▶ OBJECTIVE: Rewrite the lines below, putting "desktop agent" wherever "computer-use agent" appears. Keep everything else the same.

▶ Pointing records for text and elements:
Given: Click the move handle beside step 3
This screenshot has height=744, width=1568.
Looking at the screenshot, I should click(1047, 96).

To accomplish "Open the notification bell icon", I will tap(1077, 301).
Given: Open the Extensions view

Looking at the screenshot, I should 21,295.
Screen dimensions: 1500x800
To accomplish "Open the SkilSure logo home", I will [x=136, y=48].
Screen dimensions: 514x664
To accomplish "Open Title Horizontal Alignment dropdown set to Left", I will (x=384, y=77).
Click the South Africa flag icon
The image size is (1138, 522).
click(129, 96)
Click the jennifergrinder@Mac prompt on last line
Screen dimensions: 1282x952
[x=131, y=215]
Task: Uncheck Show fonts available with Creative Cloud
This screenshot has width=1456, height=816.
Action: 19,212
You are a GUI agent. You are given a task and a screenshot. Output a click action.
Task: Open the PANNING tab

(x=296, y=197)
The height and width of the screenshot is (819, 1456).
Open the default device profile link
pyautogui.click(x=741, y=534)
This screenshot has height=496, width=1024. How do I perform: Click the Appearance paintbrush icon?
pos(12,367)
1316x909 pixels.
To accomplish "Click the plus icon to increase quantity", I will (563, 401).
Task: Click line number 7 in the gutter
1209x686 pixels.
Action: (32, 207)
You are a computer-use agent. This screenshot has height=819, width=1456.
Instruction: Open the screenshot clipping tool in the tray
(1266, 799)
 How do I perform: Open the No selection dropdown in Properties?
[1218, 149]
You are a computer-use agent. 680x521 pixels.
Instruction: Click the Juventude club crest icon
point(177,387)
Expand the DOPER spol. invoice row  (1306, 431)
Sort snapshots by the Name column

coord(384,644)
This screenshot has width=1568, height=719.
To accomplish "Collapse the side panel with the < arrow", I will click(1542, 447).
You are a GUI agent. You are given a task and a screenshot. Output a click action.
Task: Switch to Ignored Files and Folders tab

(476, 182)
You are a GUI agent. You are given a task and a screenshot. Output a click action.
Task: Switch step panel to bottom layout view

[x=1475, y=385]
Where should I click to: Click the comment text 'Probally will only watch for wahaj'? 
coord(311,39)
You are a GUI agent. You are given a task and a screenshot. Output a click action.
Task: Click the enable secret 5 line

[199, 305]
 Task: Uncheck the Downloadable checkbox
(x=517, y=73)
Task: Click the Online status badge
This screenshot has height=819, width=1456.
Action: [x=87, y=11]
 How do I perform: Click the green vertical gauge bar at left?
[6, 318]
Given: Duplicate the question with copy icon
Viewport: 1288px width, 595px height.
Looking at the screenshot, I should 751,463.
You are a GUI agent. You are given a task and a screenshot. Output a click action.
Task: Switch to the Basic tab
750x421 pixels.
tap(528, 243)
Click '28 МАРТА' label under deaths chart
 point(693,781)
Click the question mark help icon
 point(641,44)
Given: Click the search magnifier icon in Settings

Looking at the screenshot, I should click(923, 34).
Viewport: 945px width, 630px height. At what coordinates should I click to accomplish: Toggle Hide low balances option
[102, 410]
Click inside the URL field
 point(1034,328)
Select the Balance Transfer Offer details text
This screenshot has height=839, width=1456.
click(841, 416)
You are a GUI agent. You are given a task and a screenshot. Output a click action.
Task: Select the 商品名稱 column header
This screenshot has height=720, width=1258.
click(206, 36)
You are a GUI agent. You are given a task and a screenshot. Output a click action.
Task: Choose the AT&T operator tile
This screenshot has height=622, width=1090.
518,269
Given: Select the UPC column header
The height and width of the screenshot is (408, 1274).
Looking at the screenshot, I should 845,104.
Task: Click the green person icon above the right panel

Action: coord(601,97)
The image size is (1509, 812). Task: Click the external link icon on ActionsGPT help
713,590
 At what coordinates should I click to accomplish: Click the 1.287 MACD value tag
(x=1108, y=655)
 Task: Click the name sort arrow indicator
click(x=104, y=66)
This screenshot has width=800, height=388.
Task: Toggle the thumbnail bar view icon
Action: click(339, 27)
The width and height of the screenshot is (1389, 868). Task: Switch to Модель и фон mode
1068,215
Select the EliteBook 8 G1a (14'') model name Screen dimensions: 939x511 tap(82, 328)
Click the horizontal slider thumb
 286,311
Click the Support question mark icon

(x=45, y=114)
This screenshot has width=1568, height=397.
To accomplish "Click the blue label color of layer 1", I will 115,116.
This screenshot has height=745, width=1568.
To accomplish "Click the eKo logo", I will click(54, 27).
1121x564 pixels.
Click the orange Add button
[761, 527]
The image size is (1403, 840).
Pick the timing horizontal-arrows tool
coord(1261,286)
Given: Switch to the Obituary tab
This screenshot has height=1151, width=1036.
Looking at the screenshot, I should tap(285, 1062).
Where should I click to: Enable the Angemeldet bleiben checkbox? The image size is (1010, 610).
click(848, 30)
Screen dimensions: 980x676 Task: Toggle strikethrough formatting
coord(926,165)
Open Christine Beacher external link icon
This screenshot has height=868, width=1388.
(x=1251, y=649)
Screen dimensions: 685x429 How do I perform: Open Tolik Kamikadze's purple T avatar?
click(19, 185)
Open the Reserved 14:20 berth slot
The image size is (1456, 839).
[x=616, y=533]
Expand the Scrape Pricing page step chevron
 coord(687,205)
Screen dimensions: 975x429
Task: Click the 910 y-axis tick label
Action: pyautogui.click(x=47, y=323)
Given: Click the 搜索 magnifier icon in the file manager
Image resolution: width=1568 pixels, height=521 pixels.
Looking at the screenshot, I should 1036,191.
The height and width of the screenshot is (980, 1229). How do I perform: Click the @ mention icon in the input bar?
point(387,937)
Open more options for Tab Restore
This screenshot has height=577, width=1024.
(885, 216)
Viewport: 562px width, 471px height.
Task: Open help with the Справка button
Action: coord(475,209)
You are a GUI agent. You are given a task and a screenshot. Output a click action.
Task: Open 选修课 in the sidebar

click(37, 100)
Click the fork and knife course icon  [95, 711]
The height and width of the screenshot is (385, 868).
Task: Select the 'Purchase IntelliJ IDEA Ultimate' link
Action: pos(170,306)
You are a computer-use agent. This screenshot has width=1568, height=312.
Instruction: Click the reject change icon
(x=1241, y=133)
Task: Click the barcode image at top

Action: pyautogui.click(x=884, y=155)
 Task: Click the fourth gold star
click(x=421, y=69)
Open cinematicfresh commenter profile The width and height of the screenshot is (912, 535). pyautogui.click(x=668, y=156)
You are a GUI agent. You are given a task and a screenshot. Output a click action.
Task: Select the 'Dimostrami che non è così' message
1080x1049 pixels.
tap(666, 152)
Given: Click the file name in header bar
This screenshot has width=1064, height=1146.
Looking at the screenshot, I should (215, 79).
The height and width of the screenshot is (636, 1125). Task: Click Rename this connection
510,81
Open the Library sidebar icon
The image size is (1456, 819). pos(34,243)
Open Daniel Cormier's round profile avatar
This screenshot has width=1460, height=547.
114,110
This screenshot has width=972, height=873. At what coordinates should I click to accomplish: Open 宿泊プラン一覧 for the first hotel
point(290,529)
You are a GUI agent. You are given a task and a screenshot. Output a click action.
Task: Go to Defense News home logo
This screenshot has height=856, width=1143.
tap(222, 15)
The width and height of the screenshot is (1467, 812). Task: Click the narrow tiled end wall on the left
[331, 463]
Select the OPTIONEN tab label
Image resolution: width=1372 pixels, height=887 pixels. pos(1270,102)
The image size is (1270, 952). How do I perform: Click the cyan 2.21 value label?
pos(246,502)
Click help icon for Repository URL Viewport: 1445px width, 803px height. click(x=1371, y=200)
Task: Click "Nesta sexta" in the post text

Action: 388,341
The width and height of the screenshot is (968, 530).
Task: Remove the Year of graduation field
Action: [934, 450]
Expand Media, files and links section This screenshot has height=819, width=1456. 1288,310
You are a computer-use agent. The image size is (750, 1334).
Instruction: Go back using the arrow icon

▶ RESPONSE BELOW:
Given: Click the move handle beside step 3
This screenshot has height=744, width=1568.
Looking at the screenshot, I should click(1047, 96).

To accomplish "Open the notification bell icon", I will tap(1077, 301).
Given: Open the Extensions view

Looking at the screenshot, I should 21,295.
Screen dimensions: 1500x800
To accomplish "Open the SkilSure logo home", I will [x=136, y=48].
Screen dimensions: 514x664
To accomplish "Open Title Horizontal Alignment dropdown set to Left", I will (x=384, y=77).
Click the South Africa flag icon
The image size is (1138, 522).
click(129, 96)
Click the jennifergrinder@Mac prompt on last line
Screen dimensions: 1282x952
[x=131, y=215]
Task: Uncheck Show fonts available with Creative Cloud
This screenshot has width=1456, height=816.
Action: 19,212
You are a GUI agent. You are given a task and a screenshot. Output a click action.
Task: Open the PANNING tab

(x=296, y=197)
The height and width of the screenshot is (819, 1456).
Open the default device profile link
pyautogui.click(x=741, y=534)
This screenshot has height=496, width=1024. How do I perform: Click the Appearance paintbrush icon?
pos(12,367)
1316x909 pixels.
To accomplish "Click the plus icon to increase quantity", I will (563, 401).
Task: Click line number 7 in the gutter
1209x686 pixels.
Action: (32, 207)
You are a desktop agent. This screenshot has height=819, width=1456.
Instruction: Open the screenshot clipping tool in the tray
(1266, 799)
 How do I perform: Open the No selection dropdown in Properties?
[1218, 149]
You are a desktop agent. 680x521 pixels.
Instruction: Click the Juventude club crest icon
point(177,387)
Expand the DOPER spol. invoice row  (1306, 431)
Sort snapshots by the Name column

coord(384,644)
This screenshot has width=1568, height=719.
To accomplish "Collapse the side panel with the < arrow", I will click(1542, 447).
You are a GUI agent. You are given a task and a screenshot. Output a click action.
Task: Switch to Ignored Files and Folders tab

(476, 182)
You are a GUI agent. You are given a task and a screenshot. Output a click action.
Task: Switch step panel to bottom layout view

[x=1475, y=385]
Where should I click to: Click the comment text 'Probally will only watch for wahaj'? 
coord(311,39)
You are a GUI agent. You are given a task and a screenshot. Output a click action.
Task: Click the enable secret 5 line

[199, 305]
 Task: Uncheck the Downloadable checkbox
(x=517, y=73)
Task: Click the Online status badge
This screenshot has height=819, width=1456.
Action: [x=87, y=11]
 How do I perform: Click the green vertical gauge bar at left?
[6, 318]
Given: Duplicate the question with copy icon
Viewport: 1288px width, 595px height.
Looking at the screenshot, I should 751,463.
You are a GUI agent. You are given a task and a screenshot. Output a click action.
Task: Switch to the Basic tab
750x421 pixels.
tap(528, 243)
Click '28 МАРТА' label under deaths chart
 point(693,781)
Click the question mark help icon
 point(641,44)
Given: Click the search magnifier icon in Settings

Looking at the screenshot, I should click(923, 34).
Viewport: 945px width, 630px height. At what coordinates should I click to accomplish: Toggle Hide low balances option
[102, 410]
Click inside the URL field
 point(1034,328)
Select the Balance Transfer Offer details text
This screenshot has height=839, width=1456.
click(841, 416)
You are a GUI agent. You are given a task and a screenshot. Output a click action.
Task: Select the 商品名稱 column header
This screenshot has height=720, width=1258.
click(206, 36)
You are a GUI agent. You are given a task and a screenshot. Output a click action.
Task: Choose the AT&T operator tile
This screenshot has height=622, width=1090.
518,269
Given: Select the UPC column header
The height and width of the screenshot is (408, 1274).
Looking at the screenshot, I should 845,104.
Task: Click the green person icon above the right panel

Action: coord(601,97)
The image size is (1509, 812). Task: Click the external link icon on ActionsGPT help
713,590
 At what coordinates should I click to accomplish: Click the 1.287 MACD value tag
(x=1108, y=655)
 Task: Click the name sort arrow indicator
click(x=104, y=66)
This screenshot has width=800, height=388.
Task: Toggle the thumbnail bar view icon
Action: click(339, 27)
The width and height of the screenshot is (1389, 868). Task: Switch to Модель и фон mode
1068,215
Select the EliteBook 8 G1a (14'') model name Screen dimensions: 939x511 tap(82, 328)
Click the horizontal slider thumb
 286,311
Click the Support question mark icon

(x=45, y=114)
This screenshot has width=1568, height=397.
To accomplish "Click the blue label color of layer 1", I will 115,116.
This screenshot has height=745, width=1568.
To accomplish "Click the eKo logo", I will click(54, 27).
1121x564 pixels.
Click the orange Add button
[761, 527]
The image size is (1403, 840).
Pick the timing horizontal-arrows tool
coord(1261,286)
Given: Switch to the Obituary tab
This screenshot has height=1151, width=1036.
Looking at the screenshot, I should tap(285, 1062).
Where should I click to: Enable the Angemeldet bleiben checkbox? The image size is (1010, 610).
click(848, 30)
Screen dimensions: 980x676 Task: Toggle strikethrough formatting
coord(926,165)
Open Christine Beacher external link icon
This screenshot has height=868, width=1388.
(x=1251, y=649)
Screen dimensions: 685x429 How do I perform: Open Tolik Kamikadze's purple T avatar?
click(19, 185)
Open the Reserved 14:20 berth slot
The image size is (1456, 839).
[x=616, y=533]
Expand the Scrape Pricing page step chevron
 coord(687,205)
Screen dimensions: 975x429
Task: Click the 910 y-axis tick label
Action: pyautogui.click(x=47, y=323)
Given: Click the 搜索 magnifier icon in the file manager
Image resolution: width=1568 pixels, height=521 pixels.
Looking at the screenshot, I should 1036,191.
The height and width of the screenshot is (980, 1229). How do I perform: Click the @ mention icon in the input bar?
point(387,937)
Open more options for Tab Restore
This screenshot has height=577, width=1024.
(885, 216)
Viewport: 562px width, 471px height.
Task: Open help with the Справка button
Action: coord(475,209)
You are a GUI agent. You are given a task and a screenshot. Output a click action.
Task: Open 选修课 in the sidebar

click(37, 100)
Click the fork and knife course icon  [95, 711]
The height and width of the screenshot is (385, 868).
Task: Select the 'Purchase IntelliJ IDEA Ultimate' link
Action: pos(170,306)
You are a desktop agent. This screenshot has width=1568, height=312.
Instruction: Click the reject change icon
(x=1241, y=133)
Task: Click the barcode image at top

Action: pyautogui.click(x=884, y=155)
 Task: Click the fourth gold star
click(x=421, y=69)
Open cinematicfresh commenter profile The width and height of the screenshot is (912, 535). pyautogui.click(x=668, y=156)
You are a GUI agent. You are given a task and a screenshot. Output a click action.
Task: Select the 'Dimostrami che non è così' message
1080x1049 pixels.
tap(666, 152)
Given: Click the file name in header bar
This screenshot has width=1064, height=1146.
Looking at the screenshot, I should (215, 79).
The height and width of the screenshot is (636, 1125). Task: Click Rename this connection
510,81
Open the Library sidebar icon
The image size is (1456, 819). pos(34,243)
Open Daniel Cormier's round profile avatar
This screenshot has width=1460, height=547.
114,110
This screenshot has width=972, height=873. At what coordinates should I click to accomplish: Open 宿泊プラン一覧 for the first hotel
point(290,529)
You are a GUI agent. You are given a task and a screenshot. Output a click action.
Task: Go to Defense News home logo
This screenshot has height=856, width=1143.
tap(222, 15)
The width and height of the screenshot is (1467, 812). Task: Click the narrow tiled end wall on the left
[331, 463]
Select the OPTIONEN tab label
Image resolution: width=1372 pixels, height=887 pixels. pos(1270,102)
The image size is (1270, 952). How do I perform: Click the cyan 2.21 value label?
pos(246,502)
Click help icon for Repository URL Viewport: 1445px width, 803px height. click(x=1371, y=200)
Task: Click "Nesta sexta" in the post text

Action: 388,341
The width and height of the screenshot is (968, 530).
Task: Remove the Year of graduation field
Action: [934, 450]
Expand Media, files and links section This screenshot has height=819, width=1456. 1288,310
You are a desktop agent. The image size is (750, 1334).
Instruction: Go back using the arrow icon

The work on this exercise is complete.